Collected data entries
# # # # #

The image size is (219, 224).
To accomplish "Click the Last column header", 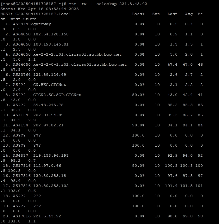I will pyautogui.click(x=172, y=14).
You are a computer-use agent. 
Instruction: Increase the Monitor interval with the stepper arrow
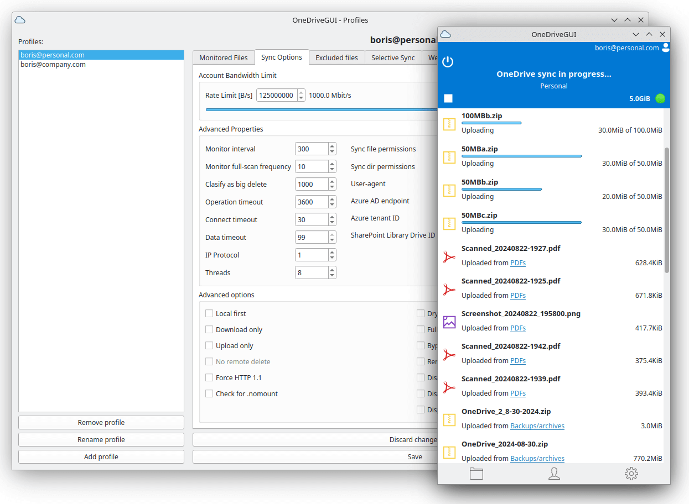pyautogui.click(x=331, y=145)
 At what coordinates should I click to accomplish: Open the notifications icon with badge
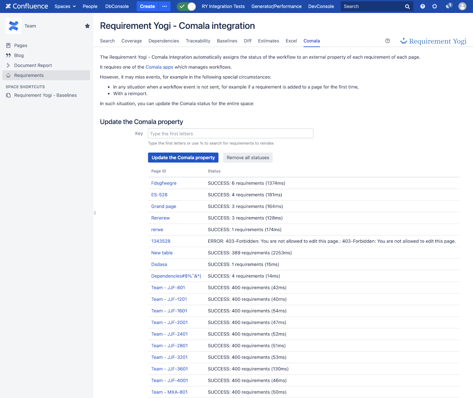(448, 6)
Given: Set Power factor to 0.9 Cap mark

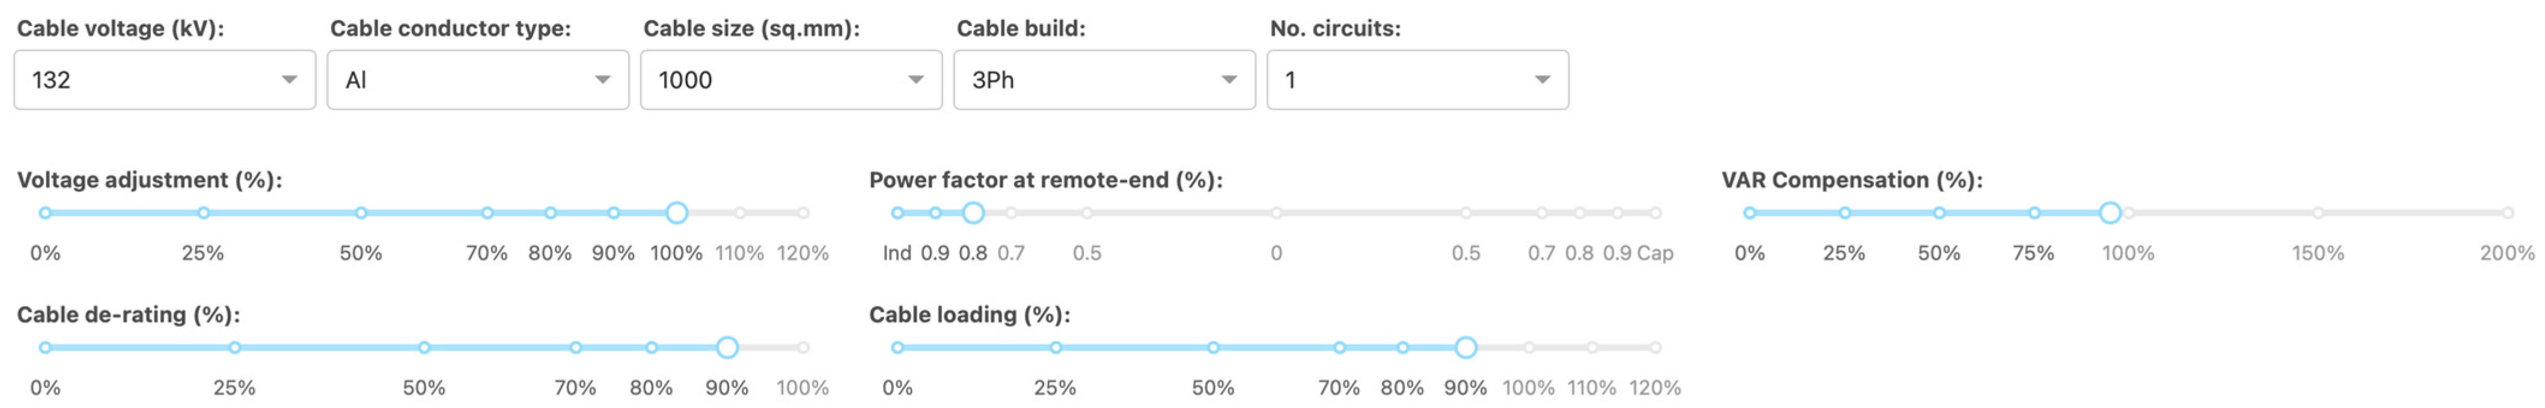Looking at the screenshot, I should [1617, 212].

# # # # #

From the line containing "At what coordinates" through the final line of the records, write out each line exactly, and include no pictures.

Written solution:
 At what coordinates should I click to accomplish: Open the notifications icon with badge
(448, 6)
Given: Set Power factor to 0.9 Cap mark

Looking at the screenshot, I should [1617, 212].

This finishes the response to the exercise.